In the upper reaches of a Minnesota watershed, the water is so full of dissolved nitrous oxide that University of Illinois Urbana-Champaign hydrologist Zhongjie Yu likens it to a soda can. 

“If you grab water from the local streams and measure nitrous oxide, the saturation is tens of thousands of times higher than it would be at equilibrium with the atmosphere. In other words, it's super-saturated with this potent greenhouse gas. Naturally, you wonder where it’s coming from,” said Yu, an assistant professor in the Department of Natural Resources and Environmental Sciences, part of the College of Agricultural, Consumer and Environmental Sciences at Illinois.

In two recent papers, Yu and his collaborators found that emissions from streams like the one they sampled in Minnesota are largely derived from nitrification processes in agricultural soils.
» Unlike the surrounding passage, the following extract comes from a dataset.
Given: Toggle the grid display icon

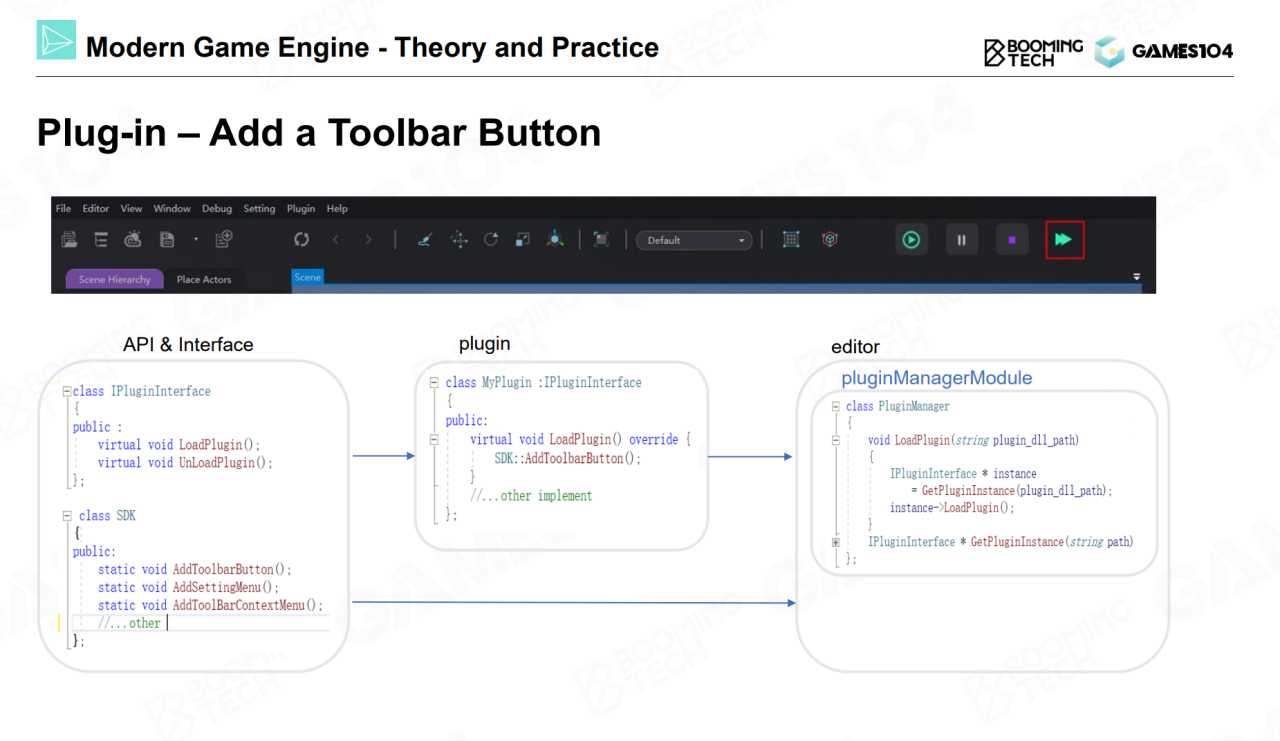Looking at the screenshot, I should 791,240.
Further, they found that stream emissions make up a much greater portion of the annual nitrous oxide budget than previously known.

“The conventional method to estimate nitrous oxide emissions is to measure from a chamber placed on the soil surface, but focusing entirely on soil doesn’t give you any idea of nitrous oxide emissions from downwind or downstream ecosystems that receive excess nitrogen lost from agricultural systems,” Yu said. “When we traced those downstream emissions, we found they could potentially account for one-third of the total nitrous oxide emissions within the Corn Belt region.”

Read more at University of Illinois College of Agricultural, Consumer and Environmental Sciences

Image: In two recent papers led by the University of Illinois Urbana-Champaign, researchers found that emissions from streams are largely derived from nitrification processes in agricultural soils. Further, they found that stream emissions make up a much greater portion of the annual nitrous oxide budget than previously known. (Credit: Zhongjie Yu, University of Illinois Urbana-Champaign)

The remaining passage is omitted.